Obviamente, Miriam tinha sido a instigadora daquela atitude, influenciando o irmão a ficar do lado dela contra a cunhada. Isso ajuda a explicar porque é que Miriam foi a única punida na altura. Jeová castigou-a com lepra. Por causa dessa doença terrível, ela ficou com a pele “branca como a neve”. Arão humilhou-se logo perante Moisés, implorando-lhe para interceder por ela, dizendo: “Agimos como tolos ao fazer isto.” Moisés, como homem manso que era, clamou a Jeová: “Ó Deus, por favor! Cura-a, por favor!” (Números 12:9-13) A reação angustiada de ambos os irmãos revela que eles amavam muito a sua irmã mais velha, apesar das falhas dela.
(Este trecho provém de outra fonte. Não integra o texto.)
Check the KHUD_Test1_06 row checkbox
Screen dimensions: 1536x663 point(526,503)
Miriam, a perdoada por Deus
Jeová demonstrou misericórdia, curando a arrependida Miriam. Contudo, exigiu que ela passasse sete dias em isolamento, fora do acampamento de Israel. Deve ter sido muito humilhante para Miriam obedecer, deixando o acampamento em desgraça, porque todos ficariam a saber que ela estava a ser disciplinada. Mas a sua fé salvou-a. Sem dúvida, no coração, ela sabia que o seu Pai, Jeová, era justo e que a estava a disciplinar motivado por amor. Por isso, ela obedeceu. Os sete dias solitários passaram, enquanto todos os israelitas esperavam no acampamento. Depois, Miriam voltou a mostrar fé, desta vez, por humildemente deixar que a ‘trouxessem de volta’. — Números 12:14, 15.
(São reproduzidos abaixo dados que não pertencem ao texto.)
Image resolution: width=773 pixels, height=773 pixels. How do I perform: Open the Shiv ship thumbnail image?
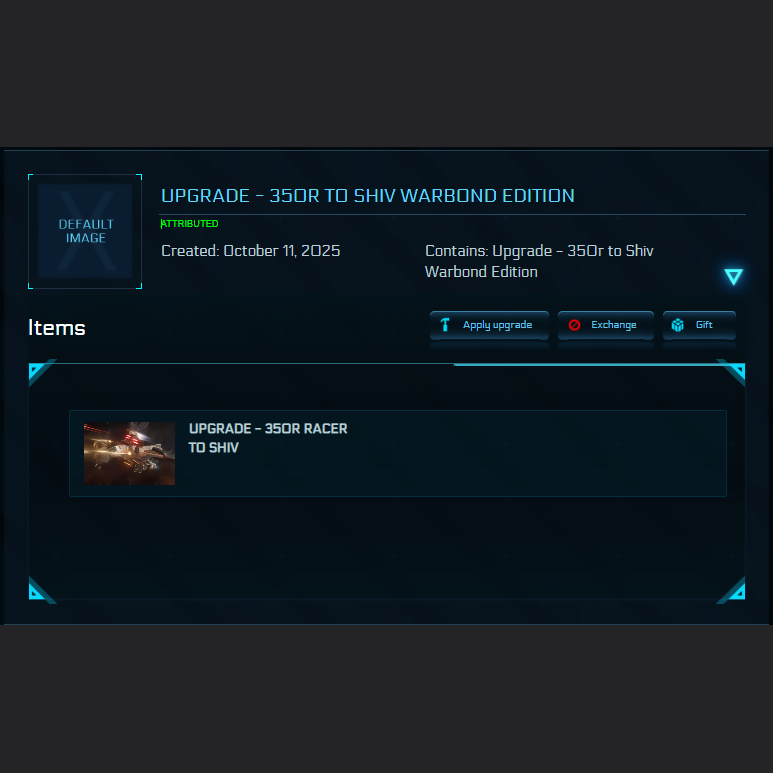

Jeová disciplina aqueles a quem ama. (Hebreus 12:5, 6) Jeová amava demasiado Miriam para deixar a sua atitude orgulhosa por corrigir. A correção doeu, mas também a salvou. Como aceitou a disciplina de boa-fé, ela recuperou o favor de Deus e viveu quase até ao fim da peregrinação de Israel no ermo. Quando Miriam morreu, em Cades, no deserto de Zim, provavelmente teria perto de 130 anos. b (Números 20:1) Séculos mais tarde, Jeová amorosamente honrou Miriam pelo seu serviço fiel. Através do profeta Miqueias, ele lembrou o seu povo: “E resgatei-vos da terra da escravidão; À vossa frente, enviei Moisés, Arão e Miriam.” — Miqueias 6:4.
Podemos aprender muito da vida de Miriam. Precisamos de proteger os indefesos e falar destemidamente a favor do que é certo, como ela fez quando ainda era uma criança. (Tiago 1:27) Como ela, partilhemos a mensagem de Deus com alegria. (Romanos 10:15) Como ela, temos de evitar o veneno da inveja e da crítica. (Provérbios 14:30) E como ela, devemos aceitar humildemente a correção que Jeová nos dá. (Hebreus 12:5) À medida que fizermos isso, estaremos, realmente, a imitar a fé de Miriam.
a No caso de Zípora, a palavra “cuchita” evidentemente significava que ela era da Arábia, como os outros midianitas, e não da Etiópia.
b Os três irmãos morreram pela ordem de nascimento, ao que tudo indica no intervalo de cerca de um ano. Miriam foi a primeira a morrer, depois, Arão, e, por fim, Moisés.